Il aura fallu près de vingt ans pour que ce roman monumental et pynchonesque paraisse en traduction française. Déjà considéré aux États-Unis comme un livre culte, L’infinie comédie date de 1996. Il s’agit du deuxième de trois romans laissés par cet auteur surdoué qui s’est enlevé la vie à 46 ans en 2008. Les deux autres, La fonction du balai (1987) et Le roi pâle (posthume, 2011), ont respectivement paru au Diable vauvert en 2009 et en 2012. Mais David Foster Wallace ne fut pas que romancier ; on lui doit aussi des nouvelles et des essais, dont quelques-uns sont déjà disponibles en français.

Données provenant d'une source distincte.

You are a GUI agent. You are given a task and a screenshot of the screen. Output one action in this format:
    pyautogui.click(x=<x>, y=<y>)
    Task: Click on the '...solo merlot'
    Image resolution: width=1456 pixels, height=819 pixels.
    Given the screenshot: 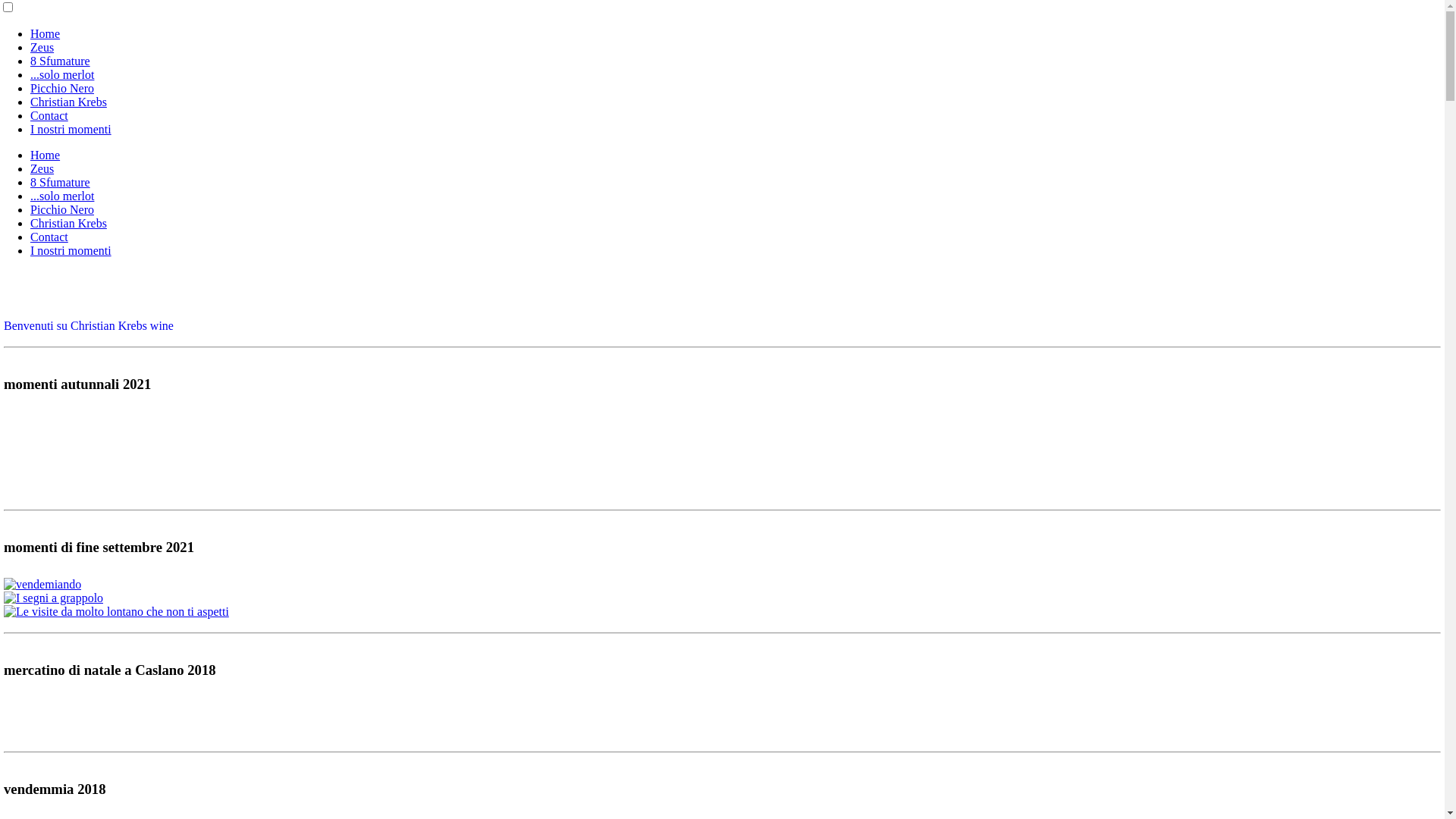 What is the action you would take?
    pyautogui.click(x=61, y=195)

L’infinie comédie, c’est 1328 pages de prose déroutante, auxquelles s’ajoutent 158 pages de « notes et errata ». Par sa facture complexe et l’étendue de ses sujets (les relations familiales, le tennis, le culte de l’excellence, le défoncement aux drogues, aux médicaments et aux divertissements, la masturbation, la philosophie et même le séparatisme québécois !), cette œuvre semble impossible à résumer. Certains commentateurs y ont vu un exemple de « roman encyclopédique », c’est-à-dire un roman qui, au lieu de se concentrer sur l’évolution d’une intrigue, incorpore un foisonnement de connaissances et de représentations afin de tracer un portrait exhaustif et critique d’une culture donnée. L’Ulysse de Joyce et L’arc-en-ciel de la gravité de Pynchon sont souvent cités comme des modèles du genre. Si cette catégorisation convient à L’infinie comédie, il ne faudrait pas non plus l’y réduire. Le roman « total » de Wallace constitue également une dystopie dans laquelle les États d’Amérique du Nord forment une seule et même entité, où les années ne sont plus chiffrées mais commanditées (par exemple celle que Wallace appelle « année des sous-vêtements pour adultes incontinents Depend »), et où la société de consommation est passée à un stade d’aliénation très avancé. Le titre du roman fait d’ailleurs référence à une vidéo qui procure à ceux qui la regardent une surdose de plaisir et anéantit leur volonté.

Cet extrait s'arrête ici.